__ЗАДАНИЕ__
Укажите количество строк в приведенных ниже данных, в которых встречается слово «Task». В ответе приведите только число.

__ПРЕДОСТАВЛЕННЫЕ ДАННЫЕ__
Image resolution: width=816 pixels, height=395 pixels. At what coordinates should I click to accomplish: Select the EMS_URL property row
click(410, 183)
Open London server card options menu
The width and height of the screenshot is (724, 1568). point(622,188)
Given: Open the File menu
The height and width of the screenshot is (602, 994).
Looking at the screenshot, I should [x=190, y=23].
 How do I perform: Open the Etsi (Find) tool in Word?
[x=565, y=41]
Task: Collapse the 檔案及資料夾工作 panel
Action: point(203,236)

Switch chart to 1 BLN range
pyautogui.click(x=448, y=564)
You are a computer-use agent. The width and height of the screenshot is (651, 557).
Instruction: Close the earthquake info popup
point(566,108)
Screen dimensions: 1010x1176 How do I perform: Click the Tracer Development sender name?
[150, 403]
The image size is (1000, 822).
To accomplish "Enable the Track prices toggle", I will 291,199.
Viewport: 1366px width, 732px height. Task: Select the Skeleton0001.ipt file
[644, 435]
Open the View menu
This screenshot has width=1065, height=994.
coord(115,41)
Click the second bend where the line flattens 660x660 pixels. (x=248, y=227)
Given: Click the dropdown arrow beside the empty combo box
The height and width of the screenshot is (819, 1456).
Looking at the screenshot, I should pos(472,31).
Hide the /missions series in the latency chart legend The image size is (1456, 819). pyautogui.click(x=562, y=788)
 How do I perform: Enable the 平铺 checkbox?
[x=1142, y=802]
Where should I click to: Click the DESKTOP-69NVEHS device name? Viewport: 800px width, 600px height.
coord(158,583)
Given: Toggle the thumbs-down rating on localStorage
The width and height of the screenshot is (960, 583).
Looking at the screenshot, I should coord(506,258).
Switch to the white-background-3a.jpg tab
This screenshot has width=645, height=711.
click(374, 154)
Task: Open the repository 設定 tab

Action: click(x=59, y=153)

__ОТВЕТ__
3